CloudGenix CEO: We’re Coming For Cisco’s Customers

The SD-WAN is a highly competitive one dominated by networking giants, but CloudGenix is on a mission to prove that a small scrappy company can, like David, chip away at a Cisco-size Goliath.

In an interview with SDxCentral, CloudGenix CEO Kumar Ramachandran credited much of the SD-WAN vendor‘s growth in 2019 — reportedly 300% year over year — to its ability to take on its much-larger rival and convince large enterprise clients to switch.
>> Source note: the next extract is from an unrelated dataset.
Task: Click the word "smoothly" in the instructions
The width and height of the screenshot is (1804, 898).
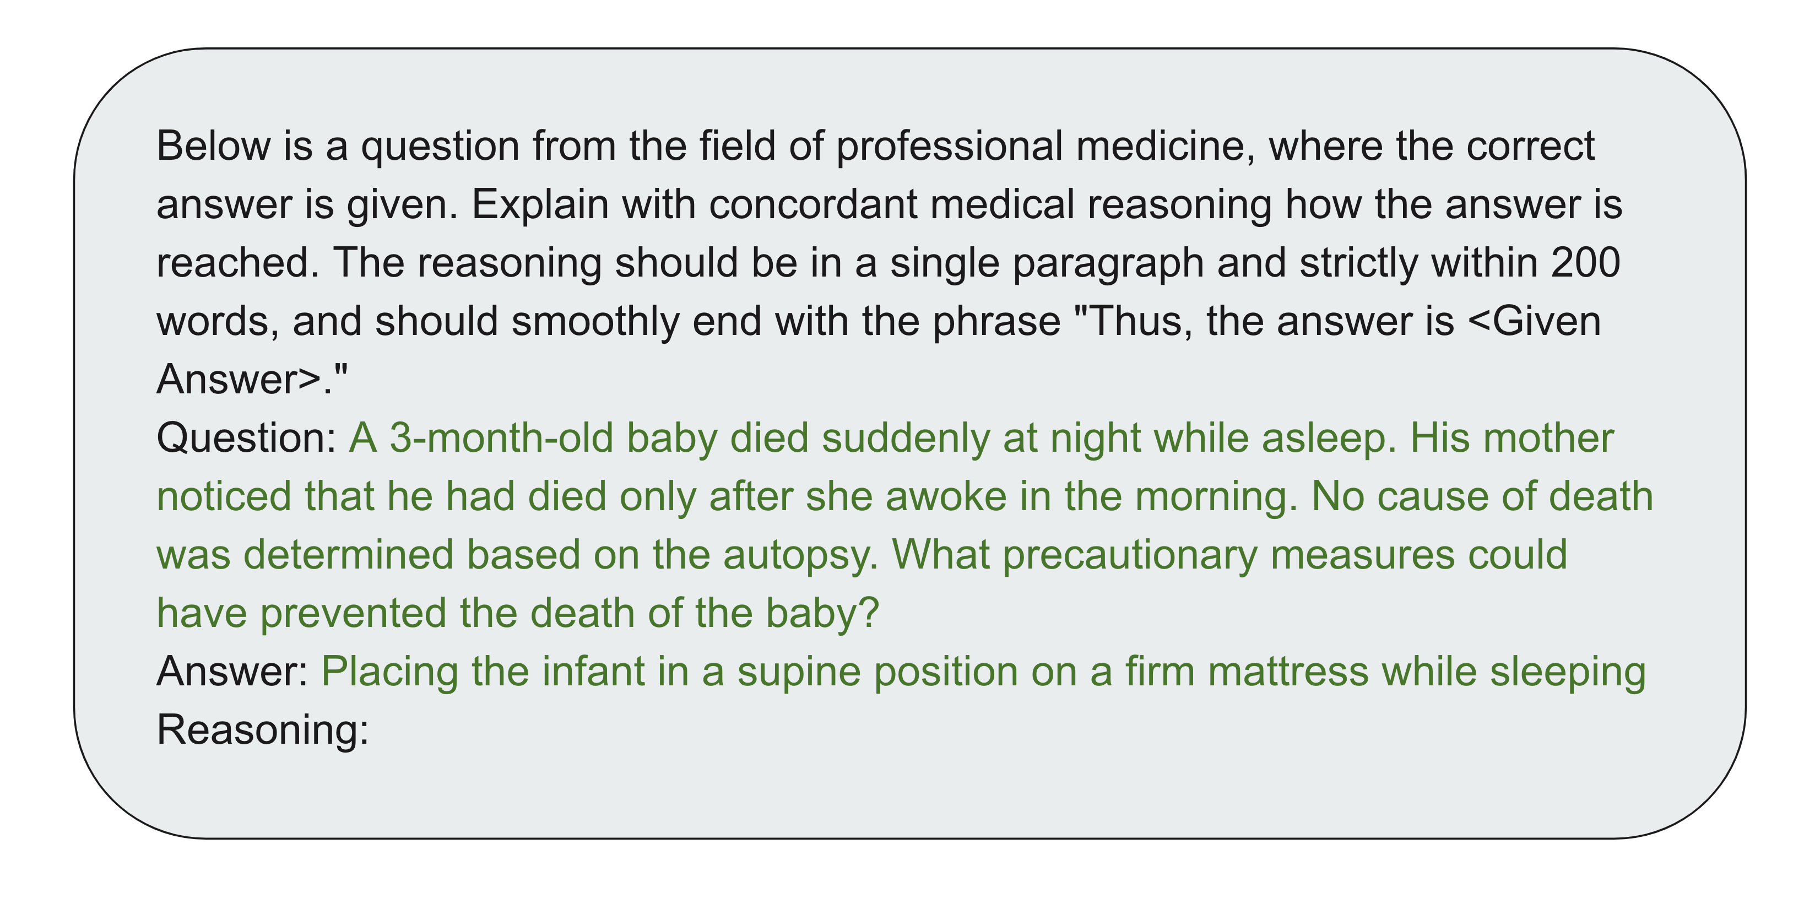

“What we find is that our products and solutions stack up tremendously well against Cisco,” he said, citing one of the largest financial institutions in the United States that ditched Cisco for CloudGenix as an example. While Ramachandran wouldn’t name the bank in question, he said the same “story is repeated across a large number of enterprise customers.”

Standing Out in a Crowd

According to Ramachandran, there are three factors that set the SD-WAN vendor apart from the rest of the crowded market and put it in a good position to convince customers to defect to their way of thinking. The first of these factors has to do with how CloudGenix approaches SD-WAN.

“I think we did something completely different from every other SD-WAN player,” he said. “We said SD-WAN cannot be about delivering some cost savings between MPLS versus broadband. You have to go beyond.”
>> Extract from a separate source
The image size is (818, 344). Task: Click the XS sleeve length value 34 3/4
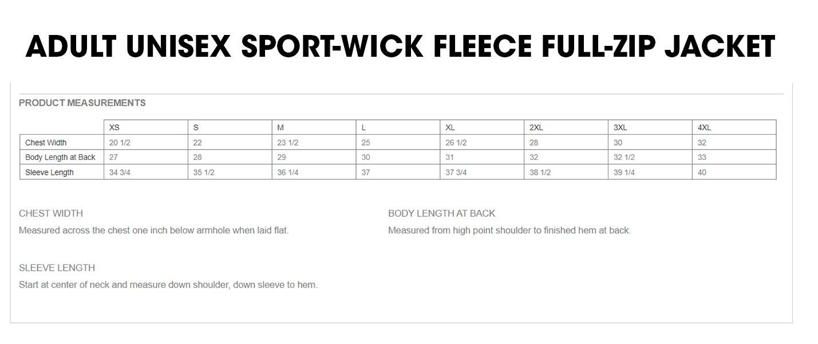[118, 173]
By going beyond, Ramachandran means giving customers the ability to accurately and automatically apply application policy to ensure security, compliance, and performance across the WAN.
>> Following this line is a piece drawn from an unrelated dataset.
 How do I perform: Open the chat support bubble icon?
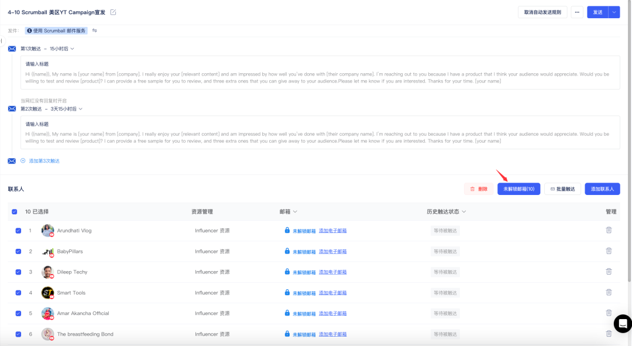[x=622, y=323]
However, unlike other vendors including Cisco, Ramachandran says CloudGenix doesn’t rely on packet-routing to apply application policy. Instead, CloudGenix developed what it calls an application flow, application session-based architecture that can identify and apply application policies at router line rates.

The second factor working in CloudGenix favor is the early application of artificial intelligence and machine learning to not only make branch telemetry more actionable, but allow for greater degrees of automation. This seems to be catching on. Case in point: this week VMware purchased AIOps provider Nyansa for an undisclosed sum in an effort to bolster its own VeloCloud SD-WAN offering.

“All the way back in 2013, we built a system where we collect tremendous amounts of telemetry and application data at the branch, at the data center, and at the cloud, and all of that is stored in a centralized data lake,” Ramachandran said.

He said this investment in network telemetry and data science has paid dividends for the company, enterprises, and managed service providers, which are benefiting from fewer disruptions and lower operational costs.

Solving Customer Problems

This was the case for Diamond Crystal Brands. According to the company’s Director of IT Arlete Bacon, Diamond Crystal, which had been using a Cisco Viptela-based SD-WAN supplied by Verizon, switched to CloudGenix after experiencing a range of performance and quality of service issues.

Automatic failover “never got implemented fully,” said Bacon. “When the MPLS went down, the ISP was supposed to automatically failover, and that did not happen.”

Bacon said because of the Cisco system, Diamond Crystal had ongoing problems with application performance. “We actually had a help desk incident that was open for over 10 months,” she said.

Many of these performance issues were addressed in Gartner’s latest WAN Edge Magic Quadrant report, which saw Cisco slide from Leader to Challenger. Gartner also highlighted several challenges faced by Cisco and its WAN customers, including system lock-in, a complex licensing structure, and scalability challenges.

Targeting Cisco’s ISR Customer Base

Finally, Ramachandran says CloudGenix’s CloudBlades platform positions the company to go after Cisco’s integrated services router (ISR) install base by offering them more flexibility without the need for additional hardware or manpower to manage it.

He said while many vendors rely on additional hardware to achieve these features, CloudGenix’s CloudBlade’s platform utilizes resources colocated in Equinix facilities to allow customers to spin up additional CloudGenix services anytime they are required.

New Year, New Ambitions

CloudGenix aims to continue its rapid growth rate into 2020.

In pursuit of this goal, Ramachandran says the company will be branching into international markets as part of a new sales effort, as well as working to further expand its carrier partnerships. “We do expect international expansion to be a huge part of our story,” he said.